World Aquatics (entonces FINA) reaccionó prohibiendo estos materiales a partir del 1 de enero de 2010. Desde ese momento, los nadadores solo pueden competir con trajes de un material textil convencional que no cubra más de las rodillas en hombres ni más del cuello-hombros en mujeres. El problema es que los récords establecidos en Roma siguen siendo válidos, porque en su momento eran legales.
Por qué los 50 metros libres son la prueba más resistente
La prueba de 50 metros libres masculino ilustra perfectamente el fenómeno. César Cielo, el nadador brasileño, estableció el récord mundial en 20,91 segundos durante aquellos Mundiales de Roma. Han pasado más de quince años.
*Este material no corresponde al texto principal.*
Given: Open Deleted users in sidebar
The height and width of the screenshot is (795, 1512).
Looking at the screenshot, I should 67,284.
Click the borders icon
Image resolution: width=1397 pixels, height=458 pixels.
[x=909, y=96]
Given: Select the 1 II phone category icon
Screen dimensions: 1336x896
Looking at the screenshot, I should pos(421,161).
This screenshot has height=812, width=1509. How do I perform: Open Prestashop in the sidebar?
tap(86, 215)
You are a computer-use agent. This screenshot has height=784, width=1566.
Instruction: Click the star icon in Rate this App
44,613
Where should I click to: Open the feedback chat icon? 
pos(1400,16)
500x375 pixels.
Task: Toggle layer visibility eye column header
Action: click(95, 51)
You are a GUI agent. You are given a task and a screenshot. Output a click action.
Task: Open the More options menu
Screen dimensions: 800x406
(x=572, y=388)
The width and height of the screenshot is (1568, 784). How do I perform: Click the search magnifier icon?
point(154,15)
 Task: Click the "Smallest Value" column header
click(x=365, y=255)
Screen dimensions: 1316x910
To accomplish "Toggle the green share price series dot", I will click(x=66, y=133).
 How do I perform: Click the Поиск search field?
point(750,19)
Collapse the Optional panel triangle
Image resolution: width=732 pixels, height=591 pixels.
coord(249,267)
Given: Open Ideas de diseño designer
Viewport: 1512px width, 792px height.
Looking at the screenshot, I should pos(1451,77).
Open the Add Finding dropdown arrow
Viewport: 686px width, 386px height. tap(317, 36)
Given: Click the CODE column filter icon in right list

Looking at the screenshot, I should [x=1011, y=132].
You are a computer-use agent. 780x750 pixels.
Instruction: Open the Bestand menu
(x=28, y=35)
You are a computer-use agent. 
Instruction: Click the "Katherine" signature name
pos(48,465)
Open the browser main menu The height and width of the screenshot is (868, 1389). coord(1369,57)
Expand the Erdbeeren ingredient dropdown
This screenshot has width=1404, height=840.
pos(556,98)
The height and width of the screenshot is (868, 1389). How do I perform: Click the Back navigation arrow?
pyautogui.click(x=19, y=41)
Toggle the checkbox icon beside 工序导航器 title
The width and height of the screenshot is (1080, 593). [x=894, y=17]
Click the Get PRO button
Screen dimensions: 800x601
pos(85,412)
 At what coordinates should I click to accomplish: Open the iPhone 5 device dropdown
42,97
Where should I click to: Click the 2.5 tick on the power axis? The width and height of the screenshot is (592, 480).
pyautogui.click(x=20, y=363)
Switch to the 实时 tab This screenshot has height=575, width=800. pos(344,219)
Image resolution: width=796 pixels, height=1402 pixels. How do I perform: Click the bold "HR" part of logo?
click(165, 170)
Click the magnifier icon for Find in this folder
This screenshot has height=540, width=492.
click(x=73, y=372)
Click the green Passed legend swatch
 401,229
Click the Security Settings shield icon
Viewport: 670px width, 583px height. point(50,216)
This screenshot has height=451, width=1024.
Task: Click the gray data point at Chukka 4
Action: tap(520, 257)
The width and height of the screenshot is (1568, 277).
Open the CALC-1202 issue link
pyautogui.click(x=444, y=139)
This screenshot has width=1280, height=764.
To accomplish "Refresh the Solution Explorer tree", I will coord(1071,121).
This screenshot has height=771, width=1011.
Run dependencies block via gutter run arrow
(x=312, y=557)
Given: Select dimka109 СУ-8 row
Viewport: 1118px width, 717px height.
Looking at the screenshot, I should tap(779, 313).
Campeones como Caeleb Dressel, Florent Manaudou, Ben Proud o Kyle Chalmers han intentado superarlo. Ninguno lo ha conseguido.
Los 50 metros libres son la prueba más explosiva de la natación: casi pura potencia, sin virajes, sin estrategia de fondo. Un sprint acuático de poco más de veinte segundos donde la diferencia entre el oro y la plata puede ser una centésima de segundo. En esa prueba, el efecto de los trajes de poliuretano fue especialmente pronunciado porque la flotabilidad adicional beneficia proporcionalmente más en distancias cortas donde la velocidad punta es máxima.
El debate sobre los récords en piscina corta
En piscina de 25 metros, los récords son más recientes porque hay más virajes, y los trajes de poliuretano nunca llegaron a prohibirse completamente en esa modalidad con el mismo rigor. Esto genera una paradoja: hay pruebas donde el récord en piscina corta es más rápido que el equivalente en piscina larga, algo que en condiciones normales no debería ocurrir dado que hay más virajes y los tiempos se reducen por esa razón técnica, no por diferencias de velocidad real.
El debate sobre cómo gestionar esta herencia incómoda sigue abierto en la comunidad de la natación. Algunos proponen crear una categoría separada de récords «era textil» para que los nadadores actuales tengan referencias alcanzables. Otros argumentan que los récords son récords, independientemente de las condiciones en que se establecieron.
El futuro de los récords: ¿quién los romperá?
Con cada generación de nadadores aparecen nuevos talentos que se acercan a esas marcas. El francés Leon Marchand ha revolucionado las pruebas de estilos combinados y braza en los últimos años, batiendo algunos récords de Phelps en pruebas que se creían intocables. En los 50 metros libres, la búsqueda continúa.
Lo que está claro es que la historia de los récords mundiales de natación tiene un antes y un después de Roma 2009. Esa semana dejó una cicatriz estadística en el deporte que tardará mucho tiempo en desaparecer, y que recuerda que el rendimiento deportivo nunca es solo atletismo: también es tecnología, materiales y, a veces, decisiones reglamentarias que cambian el juego para siempre.